Two posts built on posts from last week. Picking up on Anthony Colangelo’s guest post arguing against applying the presumption against extraterritoriality to the ATS, John Knox’ guest post added arguments why the presumption should not apply, but pointed to other arguments that the Court might use to rein in the scope of the ATS. Kevin Heller revisited his post on the legality of preventive self-defense.

From Monday onwards, Opinio Juris brought you a book symposium on the recent book by Professor Tai-Heng Cheng of New York Law School, When International Law Works: Realistic Idealism After 9/11 and the Global Recession. Tai-Heng Cheng introduced his book here. Julian Ku described the main argument of the book in a “short bloggish description” as

We should follow formal, positive international law most of time, except when we shouldn’t. In those cases, we should find a way to do the right thing without undermining the overall international legal system, which has an inherent moral value in maintaining minimum world order.

Julian Ku questioned whether the theory could predict particular legal decisions, to which Tai-Heng Cheng responded that his theory was not a falsifiable hypothesis but only aimed “to explain how the international legal system works and to help decisionmakers make decisions in international problems, in order to justify international law’s claim to regulate international matters”. They then exchanged views on whether positivism and rationalism predict or not.

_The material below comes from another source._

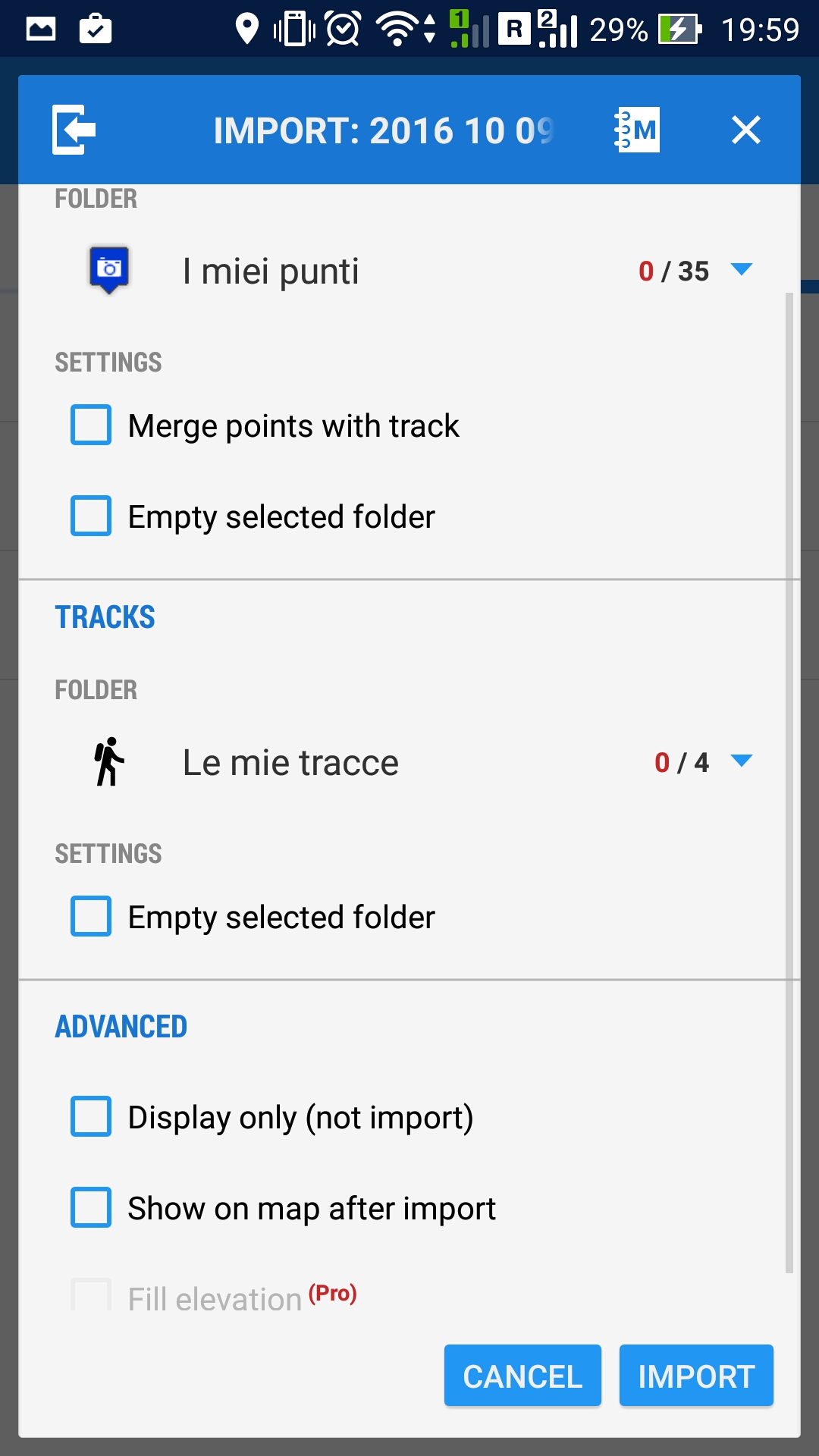Tap the Wi-Fi status bar icon

point(398,30)
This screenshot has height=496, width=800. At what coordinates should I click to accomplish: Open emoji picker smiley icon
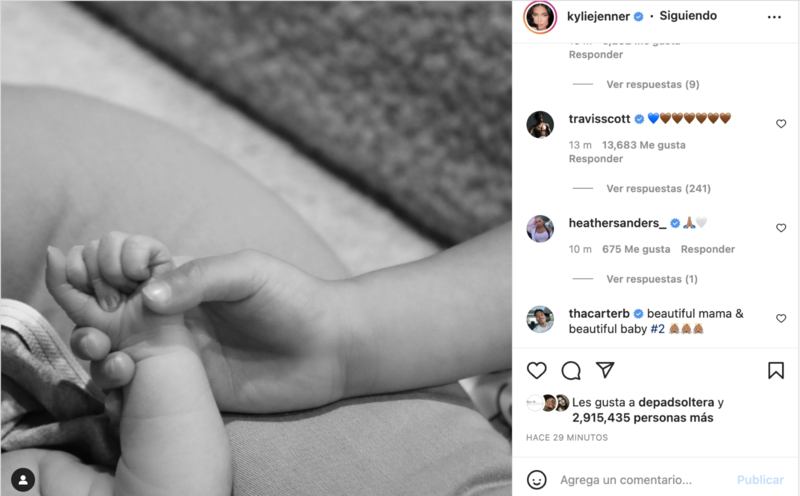pos(536,480)
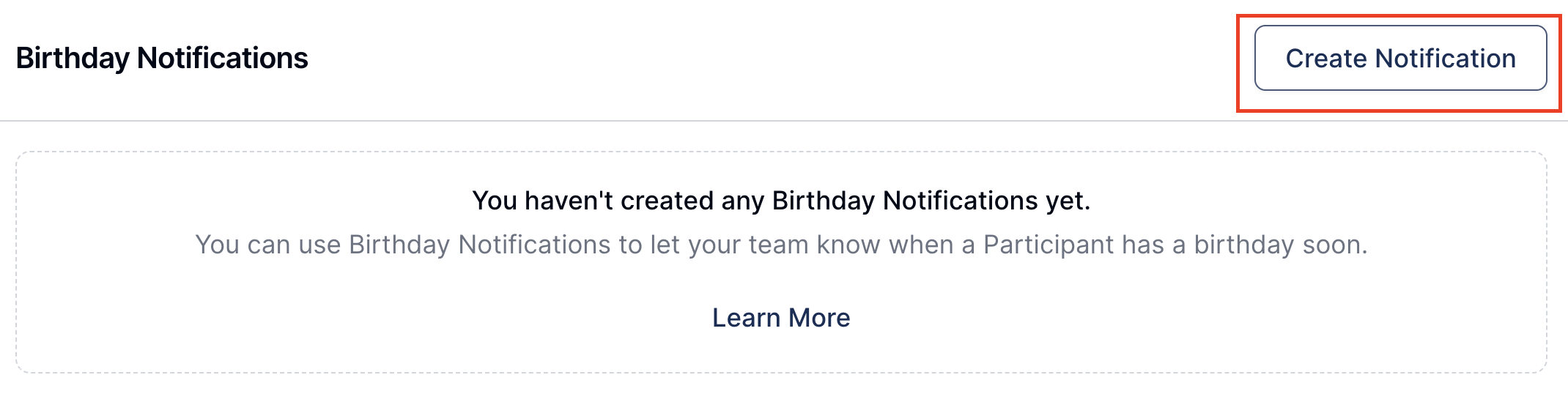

Ralph Wilde liked how the book “offered a way of thinking about international law that allows us to take the most useful insights from recent US theoretical debates, and also allows us to move on from the seeming impasse that these debates, read in isolation and on their own terms, seem to suggest”, but missed the perspective of the feminist theory or TWAIL. Tai-Heng Cheng’s response is here.

Rob Howse and Tai-Heng Cheng exchanged views on when morality considerations can enter in international adjudication.

Chester Brown’s first post also addressed the question how considerations of morality and effectiveness feed into treaty interpretation. He debated the analysis of Nicaragua and Loewen. He also considered the Nuclear Tests case in light of the justificatory framework proposed in the book. In a second post, he applied the framework to the Advisory Opinion on the Legality of the Threat or or Use of Nuclear Weapons. Tai-Heng Cheng’s responses can be found here and here.

Our final commentator, Hari Osofsky, suggested examining whether and when international law works for less powerful actors. She also proposed applying the justificatory theory to examine decisionmaking by actors that lack formal power in international decisionmaking, but still play an important role in it. Referring to the comments by Ralph Wilde and Rob Howse, she added that these actors might challenge the understanding of which values are considered “universal”. Tai-Heng Cheng’s response, which includes references to some of his other research, can be found here.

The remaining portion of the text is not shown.